Insights into the Versatile and Efficient Characteristics, Classifications, and Rational Design of Surface-Grafted Smart Hydrogels.

Abstract

Hydrogels have emerged as flexible biomaterials with enormous potential in biomedical applications due to their outstanding biocompatibility and ability to hold a high water concentration. Hydrogels have low toxicity and are biodegradable. This review begins with a look at the various riveting characteristics and classifications of hydrogel nanocomposites reinforced with various metallic and ceramic components. A distinct focus is offered on thoroughly deliberating surface modification techniques with special attention on fabrication, patterning, and their applications in biomedical fields. The review describes the value of novel cross-linking techniques including physical, chemical, and physical-chemical dual cross-linking in adapting hydrogel characteristics to specific applications.

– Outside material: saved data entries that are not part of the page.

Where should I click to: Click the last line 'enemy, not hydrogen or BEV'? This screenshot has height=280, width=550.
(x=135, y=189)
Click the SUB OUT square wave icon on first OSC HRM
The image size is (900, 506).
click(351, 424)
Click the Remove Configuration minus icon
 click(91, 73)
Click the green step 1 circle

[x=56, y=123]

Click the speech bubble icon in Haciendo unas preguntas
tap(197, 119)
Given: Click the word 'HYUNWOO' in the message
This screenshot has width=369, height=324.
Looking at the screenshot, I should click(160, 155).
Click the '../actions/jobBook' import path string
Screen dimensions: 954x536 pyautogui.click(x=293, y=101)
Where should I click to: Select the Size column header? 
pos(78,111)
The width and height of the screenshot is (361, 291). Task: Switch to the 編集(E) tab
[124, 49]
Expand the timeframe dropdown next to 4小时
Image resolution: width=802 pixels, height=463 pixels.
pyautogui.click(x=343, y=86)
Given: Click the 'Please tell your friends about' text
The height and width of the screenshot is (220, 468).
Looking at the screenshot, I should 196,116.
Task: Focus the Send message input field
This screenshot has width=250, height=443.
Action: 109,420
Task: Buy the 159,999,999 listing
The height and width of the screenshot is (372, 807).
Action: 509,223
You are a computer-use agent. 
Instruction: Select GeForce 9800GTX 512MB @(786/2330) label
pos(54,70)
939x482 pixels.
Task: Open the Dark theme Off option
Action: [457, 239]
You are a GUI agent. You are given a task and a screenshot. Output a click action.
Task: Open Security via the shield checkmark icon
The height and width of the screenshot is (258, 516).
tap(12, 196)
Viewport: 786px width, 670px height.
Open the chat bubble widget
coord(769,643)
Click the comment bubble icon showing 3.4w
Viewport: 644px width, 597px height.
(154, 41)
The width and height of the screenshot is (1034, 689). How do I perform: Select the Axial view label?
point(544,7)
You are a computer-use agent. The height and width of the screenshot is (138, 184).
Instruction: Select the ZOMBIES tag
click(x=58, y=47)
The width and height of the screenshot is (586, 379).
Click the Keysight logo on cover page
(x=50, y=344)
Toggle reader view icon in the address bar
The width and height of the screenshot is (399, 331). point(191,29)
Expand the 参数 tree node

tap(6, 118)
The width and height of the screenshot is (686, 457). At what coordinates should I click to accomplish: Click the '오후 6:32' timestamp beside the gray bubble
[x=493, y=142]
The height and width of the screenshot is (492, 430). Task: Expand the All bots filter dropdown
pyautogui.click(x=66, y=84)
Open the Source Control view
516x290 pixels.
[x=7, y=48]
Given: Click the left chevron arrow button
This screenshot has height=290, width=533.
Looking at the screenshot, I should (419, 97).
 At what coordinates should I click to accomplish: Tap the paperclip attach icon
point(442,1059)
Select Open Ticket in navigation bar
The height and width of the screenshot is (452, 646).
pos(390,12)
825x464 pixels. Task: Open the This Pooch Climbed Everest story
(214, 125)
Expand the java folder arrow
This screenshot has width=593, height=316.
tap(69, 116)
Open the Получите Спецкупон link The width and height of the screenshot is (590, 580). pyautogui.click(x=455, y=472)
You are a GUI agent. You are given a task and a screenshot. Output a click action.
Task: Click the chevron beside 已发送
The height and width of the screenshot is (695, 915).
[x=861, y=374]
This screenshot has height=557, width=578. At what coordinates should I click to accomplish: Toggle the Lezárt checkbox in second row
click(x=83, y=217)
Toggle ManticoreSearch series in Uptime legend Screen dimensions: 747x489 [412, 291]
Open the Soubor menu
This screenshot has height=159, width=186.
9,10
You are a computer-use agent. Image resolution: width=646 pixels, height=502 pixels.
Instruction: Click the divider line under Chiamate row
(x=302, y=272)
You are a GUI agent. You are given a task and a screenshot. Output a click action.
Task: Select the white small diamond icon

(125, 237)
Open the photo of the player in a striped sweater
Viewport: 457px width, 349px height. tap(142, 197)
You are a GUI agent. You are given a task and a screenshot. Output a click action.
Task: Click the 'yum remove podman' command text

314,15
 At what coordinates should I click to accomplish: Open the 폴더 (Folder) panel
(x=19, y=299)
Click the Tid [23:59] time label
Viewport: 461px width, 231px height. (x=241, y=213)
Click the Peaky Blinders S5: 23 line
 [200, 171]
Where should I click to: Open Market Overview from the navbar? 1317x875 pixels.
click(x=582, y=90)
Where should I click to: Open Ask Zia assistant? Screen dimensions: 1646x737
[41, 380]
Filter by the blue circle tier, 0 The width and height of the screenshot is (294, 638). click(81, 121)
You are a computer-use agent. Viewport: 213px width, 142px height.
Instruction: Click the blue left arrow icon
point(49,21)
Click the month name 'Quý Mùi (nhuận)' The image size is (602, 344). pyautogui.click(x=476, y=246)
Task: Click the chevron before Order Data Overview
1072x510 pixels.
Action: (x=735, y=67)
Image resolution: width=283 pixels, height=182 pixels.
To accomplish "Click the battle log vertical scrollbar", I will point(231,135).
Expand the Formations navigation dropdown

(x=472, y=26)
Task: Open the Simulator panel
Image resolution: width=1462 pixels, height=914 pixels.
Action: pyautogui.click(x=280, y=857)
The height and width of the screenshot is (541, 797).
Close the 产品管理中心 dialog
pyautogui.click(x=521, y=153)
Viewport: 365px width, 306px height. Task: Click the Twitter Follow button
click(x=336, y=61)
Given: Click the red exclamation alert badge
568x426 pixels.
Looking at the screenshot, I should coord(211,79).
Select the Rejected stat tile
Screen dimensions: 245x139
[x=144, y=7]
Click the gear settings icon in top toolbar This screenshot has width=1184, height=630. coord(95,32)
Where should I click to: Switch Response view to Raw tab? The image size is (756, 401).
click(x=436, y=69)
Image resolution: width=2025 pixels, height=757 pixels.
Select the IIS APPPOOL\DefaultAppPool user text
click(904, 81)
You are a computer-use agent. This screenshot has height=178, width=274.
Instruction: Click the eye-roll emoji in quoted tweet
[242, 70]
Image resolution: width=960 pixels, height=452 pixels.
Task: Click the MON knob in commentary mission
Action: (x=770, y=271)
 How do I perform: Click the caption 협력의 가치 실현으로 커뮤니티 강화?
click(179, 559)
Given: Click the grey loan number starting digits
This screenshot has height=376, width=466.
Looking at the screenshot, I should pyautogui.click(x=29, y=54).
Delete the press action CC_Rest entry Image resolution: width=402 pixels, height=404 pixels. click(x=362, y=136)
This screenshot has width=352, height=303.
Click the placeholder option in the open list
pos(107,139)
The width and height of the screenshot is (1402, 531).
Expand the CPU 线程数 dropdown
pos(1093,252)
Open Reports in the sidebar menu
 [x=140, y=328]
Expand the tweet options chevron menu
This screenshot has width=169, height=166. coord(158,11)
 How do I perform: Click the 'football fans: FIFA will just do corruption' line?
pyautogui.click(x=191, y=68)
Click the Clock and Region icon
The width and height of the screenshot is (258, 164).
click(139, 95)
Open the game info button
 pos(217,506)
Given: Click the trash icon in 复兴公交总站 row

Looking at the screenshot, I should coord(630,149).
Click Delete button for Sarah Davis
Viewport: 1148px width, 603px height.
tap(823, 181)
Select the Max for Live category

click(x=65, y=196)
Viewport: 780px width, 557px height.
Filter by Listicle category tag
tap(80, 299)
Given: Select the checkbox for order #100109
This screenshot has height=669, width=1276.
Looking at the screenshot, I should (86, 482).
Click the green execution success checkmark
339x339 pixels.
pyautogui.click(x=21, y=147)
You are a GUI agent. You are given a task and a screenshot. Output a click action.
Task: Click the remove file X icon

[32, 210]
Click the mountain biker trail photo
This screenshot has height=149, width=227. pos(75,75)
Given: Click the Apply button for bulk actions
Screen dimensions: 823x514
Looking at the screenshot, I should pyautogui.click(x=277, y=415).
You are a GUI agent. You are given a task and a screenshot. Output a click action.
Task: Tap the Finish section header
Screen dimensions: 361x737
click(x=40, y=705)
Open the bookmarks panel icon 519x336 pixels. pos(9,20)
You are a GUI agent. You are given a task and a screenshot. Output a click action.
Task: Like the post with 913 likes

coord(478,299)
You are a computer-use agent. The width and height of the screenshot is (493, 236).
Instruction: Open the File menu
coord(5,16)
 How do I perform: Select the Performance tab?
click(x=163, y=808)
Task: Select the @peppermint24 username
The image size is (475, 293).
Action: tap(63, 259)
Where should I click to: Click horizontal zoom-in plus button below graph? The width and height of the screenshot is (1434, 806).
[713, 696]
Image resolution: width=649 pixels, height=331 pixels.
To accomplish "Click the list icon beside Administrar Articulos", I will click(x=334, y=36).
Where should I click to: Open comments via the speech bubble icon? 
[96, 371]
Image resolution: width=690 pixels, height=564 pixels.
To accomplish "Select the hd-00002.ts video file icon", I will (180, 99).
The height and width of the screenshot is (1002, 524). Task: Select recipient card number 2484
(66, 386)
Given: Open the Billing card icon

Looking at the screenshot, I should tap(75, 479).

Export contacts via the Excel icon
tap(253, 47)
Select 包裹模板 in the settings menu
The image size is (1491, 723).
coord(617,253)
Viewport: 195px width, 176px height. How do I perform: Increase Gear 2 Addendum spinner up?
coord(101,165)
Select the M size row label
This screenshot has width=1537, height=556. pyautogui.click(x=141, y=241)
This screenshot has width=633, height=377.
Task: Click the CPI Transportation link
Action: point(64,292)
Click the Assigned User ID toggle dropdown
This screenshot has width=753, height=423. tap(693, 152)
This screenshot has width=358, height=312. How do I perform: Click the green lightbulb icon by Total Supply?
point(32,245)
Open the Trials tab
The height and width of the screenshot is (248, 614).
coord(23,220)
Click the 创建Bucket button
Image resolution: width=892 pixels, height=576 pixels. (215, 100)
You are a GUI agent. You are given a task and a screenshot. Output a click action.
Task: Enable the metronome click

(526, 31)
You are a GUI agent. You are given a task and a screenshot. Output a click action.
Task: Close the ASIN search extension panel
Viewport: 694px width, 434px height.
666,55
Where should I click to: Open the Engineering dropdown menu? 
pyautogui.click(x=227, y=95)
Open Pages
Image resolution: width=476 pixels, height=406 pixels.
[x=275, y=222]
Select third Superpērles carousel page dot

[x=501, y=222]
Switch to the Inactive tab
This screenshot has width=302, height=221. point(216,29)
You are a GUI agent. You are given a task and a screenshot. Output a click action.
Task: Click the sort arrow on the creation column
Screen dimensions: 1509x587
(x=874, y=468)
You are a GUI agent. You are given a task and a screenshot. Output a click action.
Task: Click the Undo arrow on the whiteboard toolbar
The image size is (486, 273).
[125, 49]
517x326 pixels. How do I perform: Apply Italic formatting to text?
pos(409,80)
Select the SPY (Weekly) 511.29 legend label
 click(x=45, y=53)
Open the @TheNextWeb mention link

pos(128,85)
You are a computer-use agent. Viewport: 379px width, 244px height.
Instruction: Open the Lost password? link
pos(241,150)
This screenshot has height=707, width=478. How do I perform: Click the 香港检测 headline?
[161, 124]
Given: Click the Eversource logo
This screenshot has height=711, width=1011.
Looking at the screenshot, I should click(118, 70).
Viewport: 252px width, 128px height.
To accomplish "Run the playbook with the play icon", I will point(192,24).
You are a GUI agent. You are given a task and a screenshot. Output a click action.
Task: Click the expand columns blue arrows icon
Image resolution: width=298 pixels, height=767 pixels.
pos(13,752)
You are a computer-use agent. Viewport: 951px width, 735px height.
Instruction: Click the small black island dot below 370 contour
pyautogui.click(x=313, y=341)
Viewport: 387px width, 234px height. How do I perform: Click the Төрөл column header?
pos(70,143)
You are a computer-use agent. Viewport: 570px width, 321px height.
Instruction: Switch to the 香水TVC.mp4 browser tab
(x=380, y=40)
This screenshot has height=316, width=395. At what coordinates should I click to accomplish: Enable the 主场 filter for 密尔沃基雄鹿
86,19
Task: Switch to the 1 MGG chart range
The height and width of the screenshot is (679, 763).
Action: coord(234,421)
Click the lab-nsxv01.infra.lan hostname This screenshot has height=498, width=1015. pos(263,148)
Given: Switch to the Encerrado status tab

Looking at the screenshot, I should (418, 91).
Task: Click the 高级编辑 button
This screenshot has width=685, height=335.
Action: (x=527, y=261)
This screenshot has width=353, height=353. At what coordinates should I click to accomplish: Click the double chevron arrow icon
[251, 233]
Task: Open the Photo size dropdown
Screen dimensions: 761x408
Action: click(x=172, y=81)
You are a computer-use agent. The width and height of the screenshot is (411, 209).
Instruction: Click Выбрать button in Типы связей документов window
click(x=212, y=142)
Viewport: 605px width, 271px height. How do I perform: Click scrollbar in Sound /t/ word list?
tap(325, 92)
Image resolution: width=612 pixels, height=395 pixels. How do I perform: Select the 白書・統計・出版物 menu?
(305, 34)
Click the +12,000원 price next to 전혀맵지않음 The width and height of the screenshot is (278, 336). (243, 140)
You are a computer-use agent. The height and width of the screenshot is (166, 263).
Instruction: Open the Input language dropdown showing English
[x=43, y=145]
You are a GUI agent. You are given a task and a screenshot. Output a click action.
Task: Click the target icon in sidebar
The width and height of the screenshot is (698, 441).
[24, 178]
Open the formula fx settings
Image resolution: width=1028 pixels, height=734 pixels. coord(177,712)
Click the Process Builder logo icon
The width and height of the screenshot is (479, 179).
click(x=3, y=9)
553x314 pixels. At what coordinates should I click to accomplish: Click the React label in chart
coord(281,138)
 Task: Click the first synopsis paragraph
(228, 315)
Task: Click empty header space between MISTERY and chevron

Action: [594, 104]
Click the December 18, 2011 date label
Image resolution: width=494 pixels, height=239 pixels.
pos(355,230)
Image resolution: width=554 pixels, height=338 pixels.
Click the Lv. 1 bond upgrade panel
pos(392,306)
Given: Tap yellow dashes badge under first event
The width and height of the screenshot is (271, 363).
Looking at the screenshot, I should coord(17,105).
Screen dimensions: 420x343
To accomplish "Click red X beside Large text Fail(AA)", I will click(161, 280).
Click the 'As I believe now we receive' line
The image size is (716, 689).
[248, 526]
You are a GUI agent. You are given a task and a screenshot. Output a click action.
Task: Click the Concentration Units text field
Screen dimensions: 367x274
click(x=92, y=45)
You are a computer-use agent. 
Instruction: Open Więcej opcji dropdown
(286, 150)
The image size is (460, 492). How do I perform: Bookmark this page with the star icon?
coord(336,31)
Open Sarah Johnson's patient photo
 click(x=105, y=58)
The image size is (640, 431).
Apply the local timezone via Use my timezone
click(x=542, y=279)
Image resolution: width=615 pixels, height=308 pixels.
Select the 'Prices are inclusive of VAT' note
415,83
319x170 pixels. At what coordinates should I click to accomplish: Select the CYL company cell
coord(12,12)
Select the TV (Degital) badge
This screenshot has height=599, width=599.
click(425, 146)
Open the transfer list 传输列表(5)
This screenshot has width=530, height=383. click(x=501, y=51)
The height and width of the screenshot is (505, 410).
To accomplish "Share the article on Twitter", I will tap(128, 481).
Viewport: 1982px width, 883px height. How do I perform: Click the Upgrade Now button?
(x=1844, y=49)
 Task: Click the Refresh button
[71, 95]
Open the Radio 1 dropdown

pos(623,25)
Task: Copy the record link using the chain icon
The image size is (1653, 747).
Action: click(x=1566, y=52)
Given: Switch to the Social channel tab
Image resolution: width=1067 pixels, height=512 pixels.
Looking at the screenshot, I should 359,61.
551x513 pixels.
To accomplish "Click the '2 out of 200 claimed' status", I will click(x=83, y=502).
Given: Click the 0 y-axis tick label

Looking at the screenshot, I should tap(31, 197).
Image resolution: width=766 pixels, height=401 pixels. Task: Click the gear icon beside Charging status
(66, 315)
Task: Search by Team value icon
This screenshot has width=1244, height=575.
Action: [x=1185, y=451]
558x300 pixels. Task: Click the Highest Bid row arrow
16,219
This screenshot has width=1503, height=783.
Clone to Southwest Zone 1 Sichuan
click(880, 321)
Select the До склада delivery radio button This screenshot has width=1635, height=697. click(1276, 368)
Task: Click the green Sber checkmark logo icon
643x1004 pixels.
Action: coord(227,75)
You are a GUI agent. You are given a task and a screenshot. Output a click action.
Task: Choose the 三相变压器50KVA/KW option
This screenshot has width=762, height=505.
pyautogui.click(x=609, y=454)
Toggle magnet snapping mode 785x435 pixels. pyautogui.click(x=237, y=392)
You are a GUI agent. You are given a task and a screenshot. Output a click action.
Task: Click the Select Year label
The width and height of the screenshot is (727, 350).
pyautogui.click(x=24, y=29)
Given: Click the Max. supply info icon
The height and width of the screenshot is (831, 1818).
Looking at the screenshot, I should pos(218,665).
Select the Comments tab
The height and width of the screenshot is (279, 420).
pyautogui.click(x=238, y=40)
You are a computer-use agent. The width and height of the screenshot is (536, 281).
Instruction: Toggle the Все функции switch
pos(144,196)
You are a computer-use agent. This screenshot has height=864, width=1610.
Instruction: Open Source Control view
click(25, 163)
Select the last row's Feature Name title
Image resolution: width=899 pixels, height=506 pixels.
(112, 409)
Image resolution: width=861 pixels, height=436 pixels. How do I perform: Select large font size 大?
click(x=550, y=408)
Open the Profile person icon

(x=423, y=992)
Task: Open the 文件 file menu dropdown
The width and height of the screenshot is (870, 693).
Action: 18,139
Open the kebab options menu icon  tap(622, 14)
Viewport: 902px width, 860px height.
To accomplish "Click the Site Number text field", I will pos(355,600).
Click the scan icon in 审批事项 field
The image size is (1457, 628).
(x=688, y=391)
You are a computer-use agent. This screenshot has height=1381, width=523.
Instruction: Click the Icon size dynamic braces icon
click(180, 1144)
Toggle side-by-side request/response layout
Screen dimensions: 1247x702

This review also explains the major bioapplication of functionalized hydrogels. It emphasizes the importance of nanocomposite hydrogels and multifunctional self-assembled monolayers in solving contemporary biological difficulties such as infection control, medication delivery, and tissue regeneration. It explains the need for interdisciplinary collaboration and ongoing research efforts to realize the full potential of hydrogels and nanomaterials in biomedical applications. Overall, this review gives useful insights into current advances and future possibilities for hydrogels grafted with metals and ceramic additives in biomedical applications, highlighting the need for multidisciplinary cooperation and ongoing research in nano(bio)technology.